DATASET:
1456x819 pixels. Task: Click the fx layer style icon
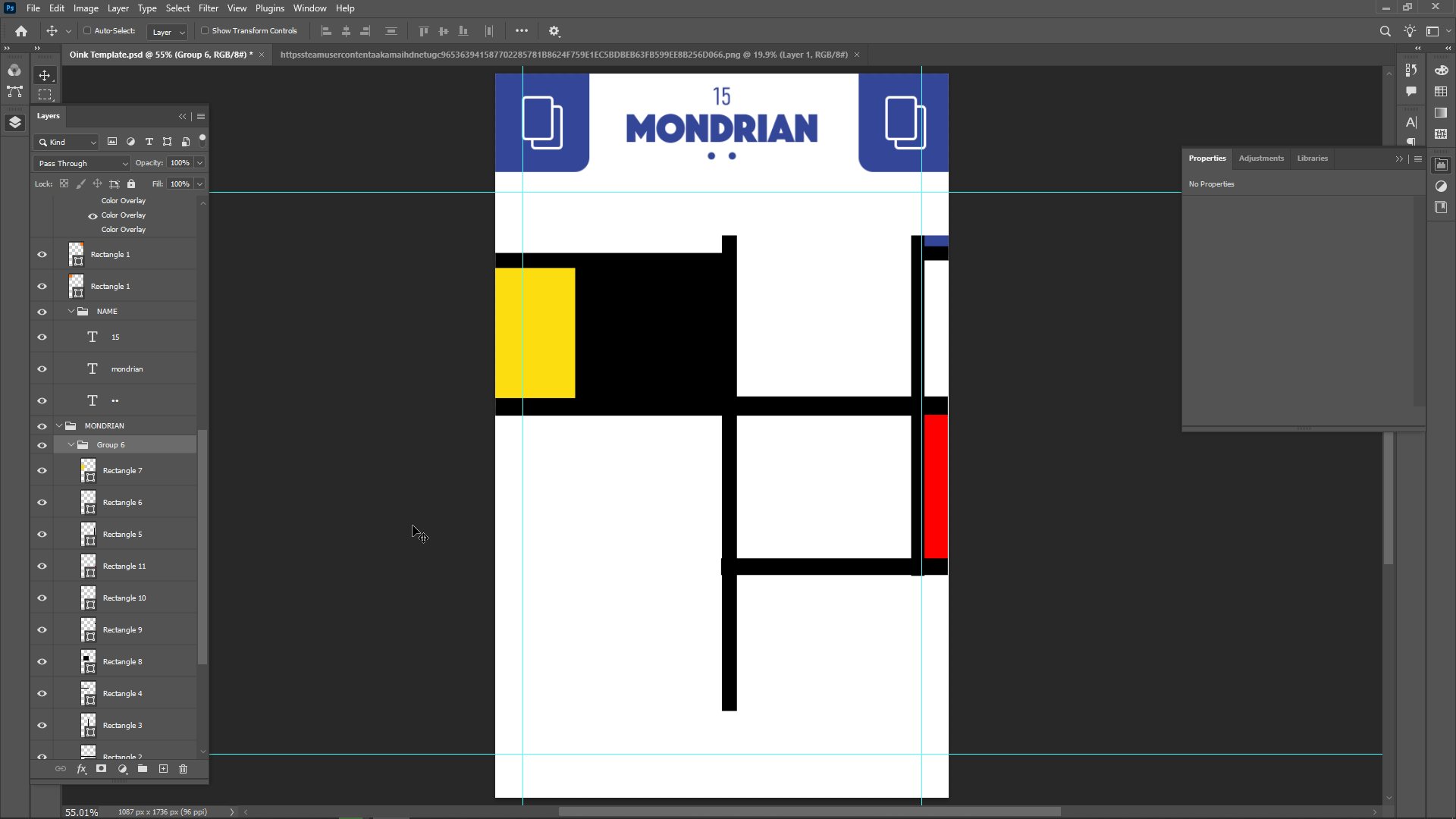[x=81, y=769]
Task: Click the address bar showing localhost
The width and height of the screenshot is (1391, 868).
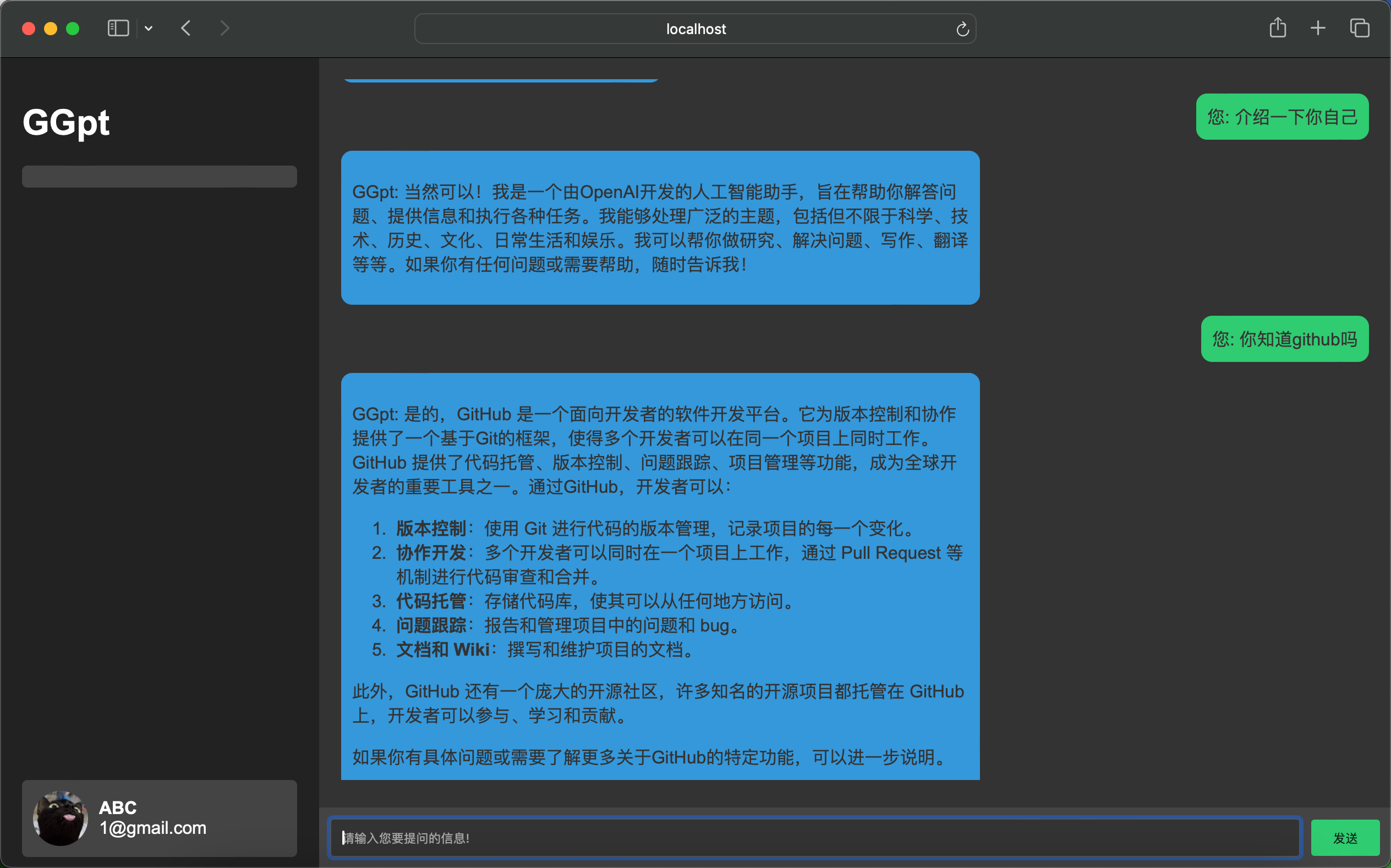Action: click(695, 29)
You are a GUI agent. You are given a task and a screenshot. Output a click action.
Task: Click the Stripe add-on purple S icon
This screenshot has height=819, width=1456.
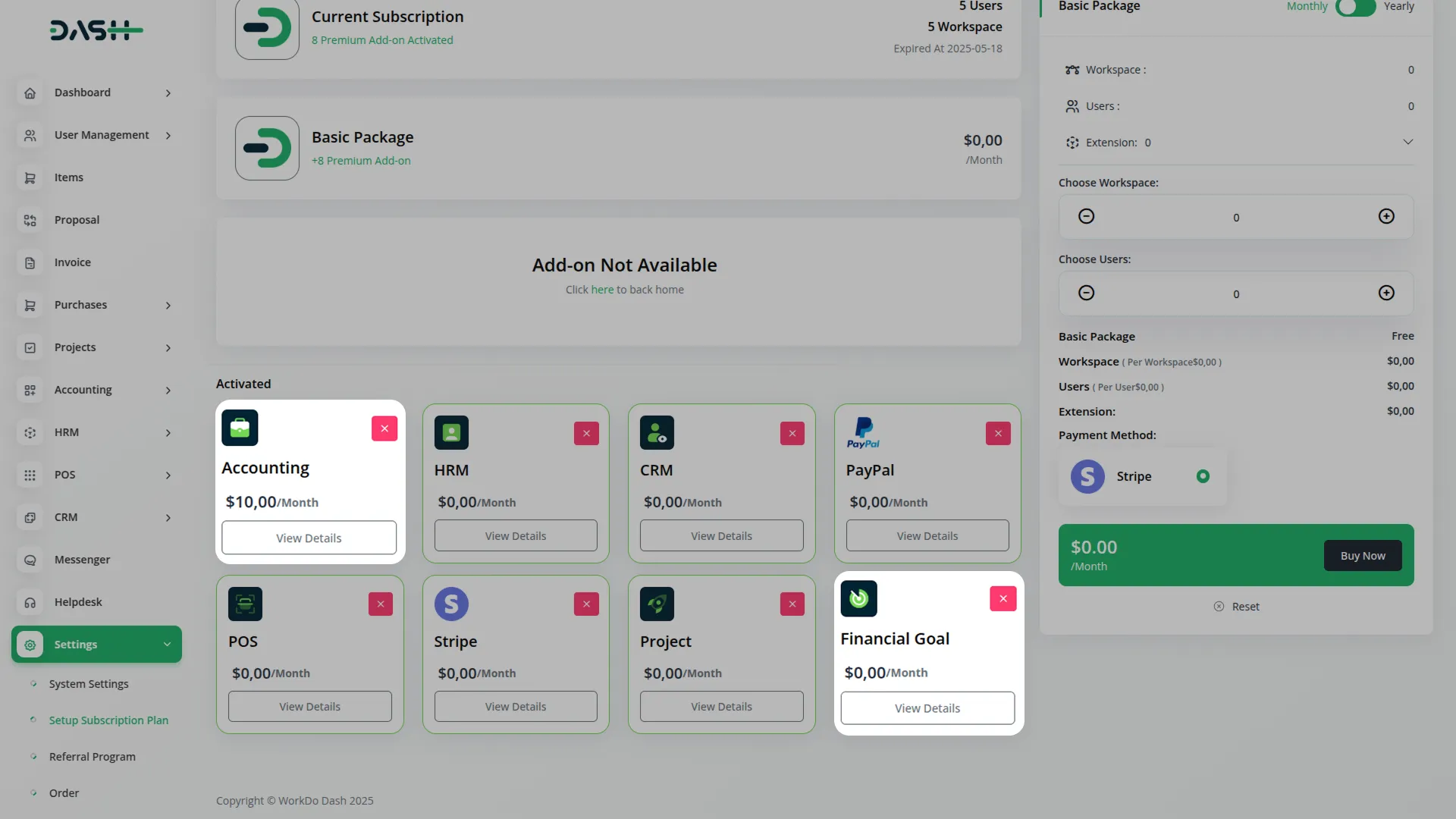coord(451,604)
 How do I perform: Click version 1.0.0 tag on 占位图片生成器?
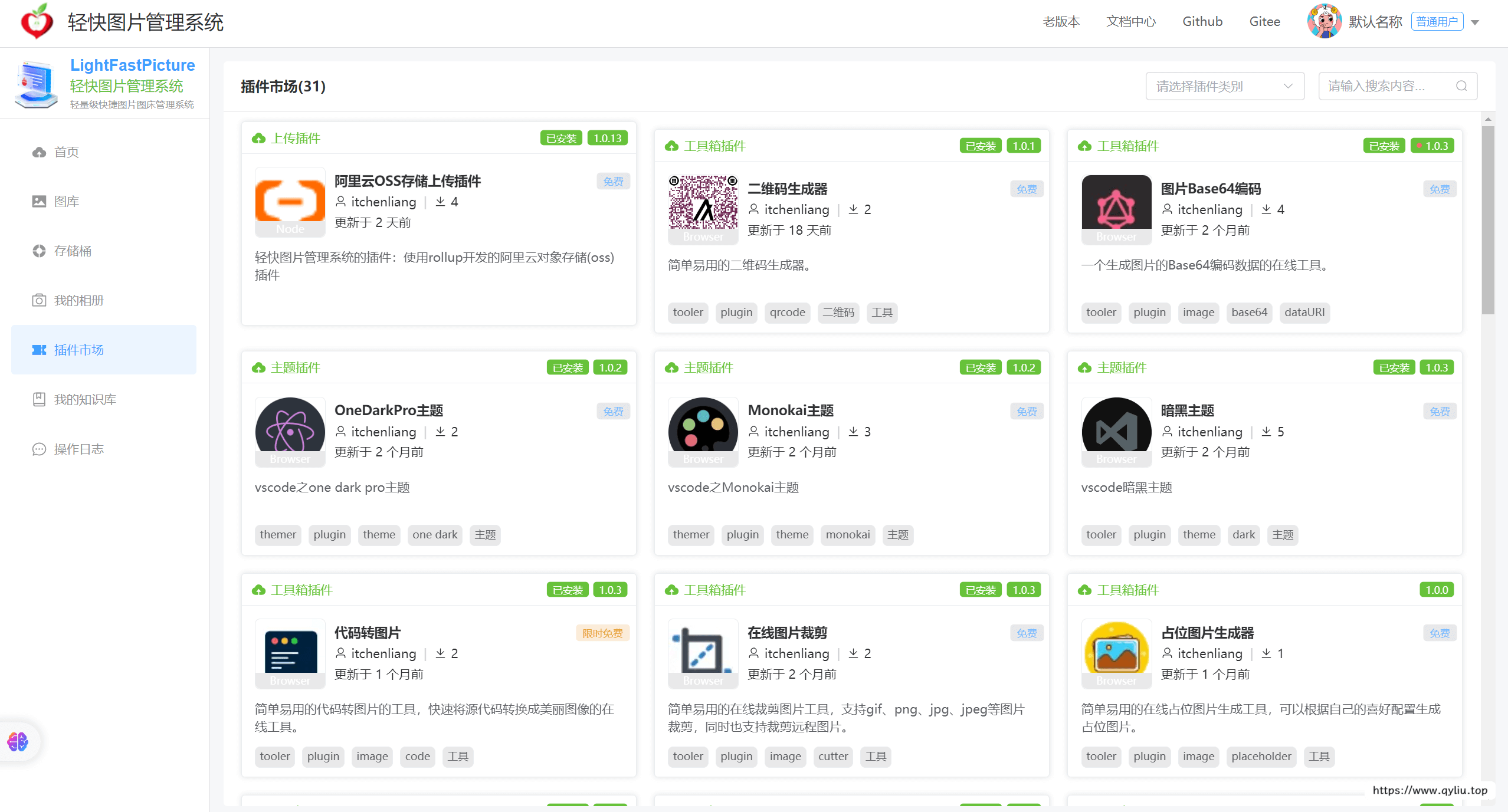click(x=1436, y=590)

--

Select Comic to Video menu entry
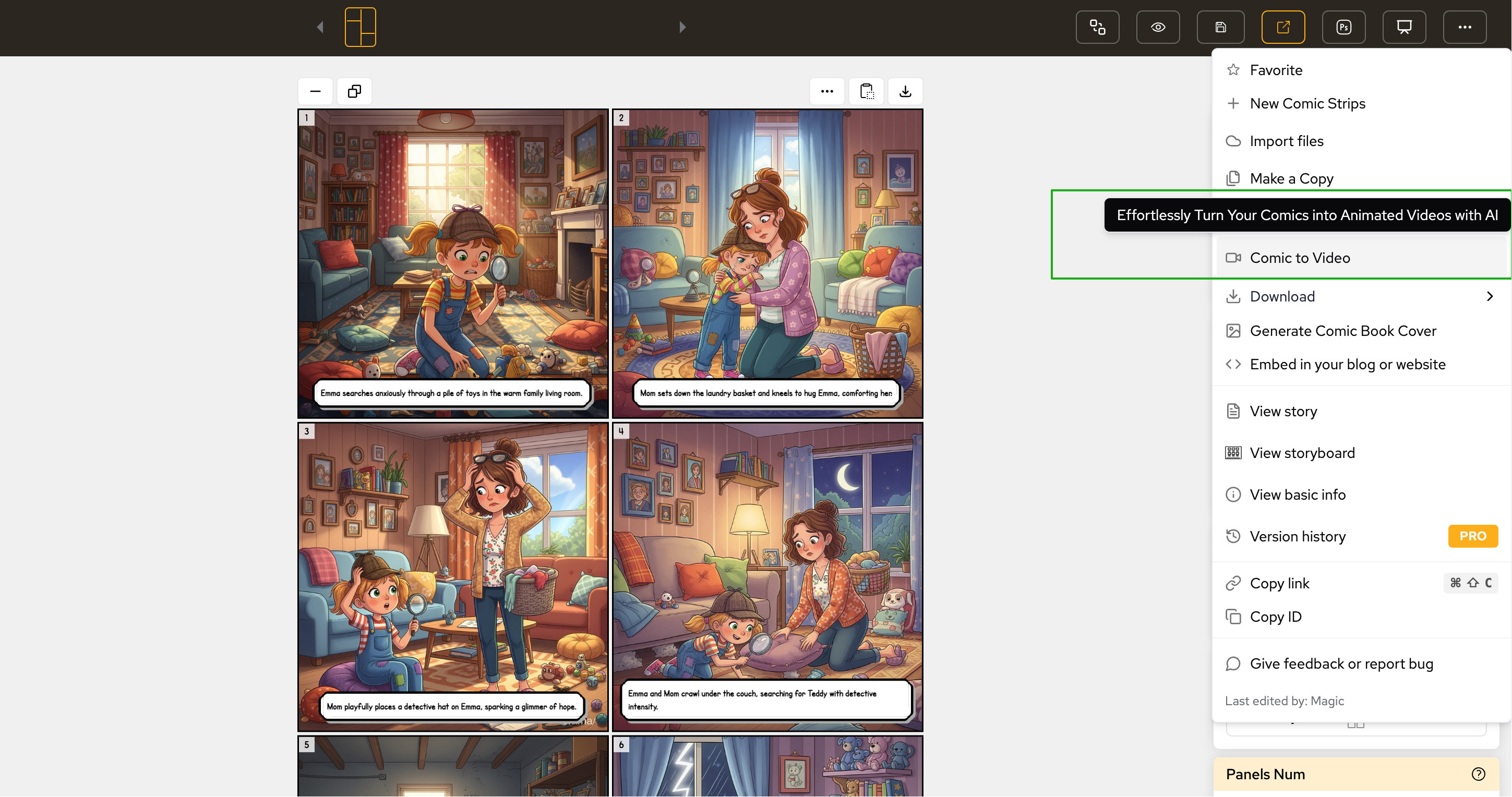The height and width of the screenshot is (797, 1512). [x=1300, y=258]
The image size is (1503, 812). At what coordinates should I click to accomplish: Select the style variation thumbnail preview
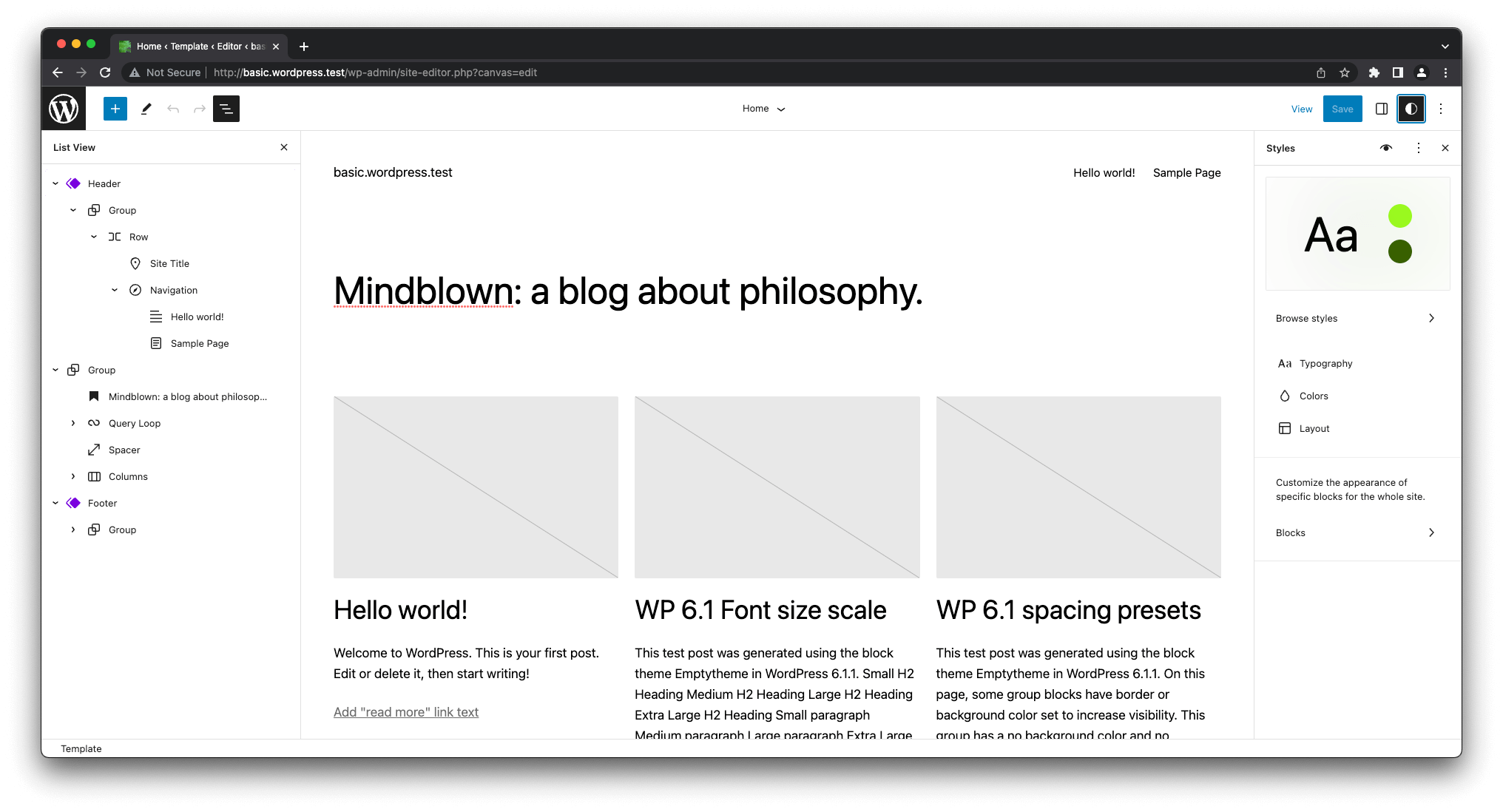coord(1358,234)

HOW TO COMPLETE THIS TASK: With pictures excluded, reproduce exactly the lines above from the one containing "1456x819 pixels. Task: Click" down to the one containing "Task: Click the Stripe add-on purple S icon", those two included.

RESPONSE:
1456x819 pixels. Task: Click the fx layer style icon
[x=81, y=769]
Task: Click the address bar showing localhost
The width and height of the screenshot is (1391, 868).
Action: click(695, 29)
You are a GUI agent. You are given a task and a screenshot. Output a click action.
Task: Click the Stripe add-on purple S icon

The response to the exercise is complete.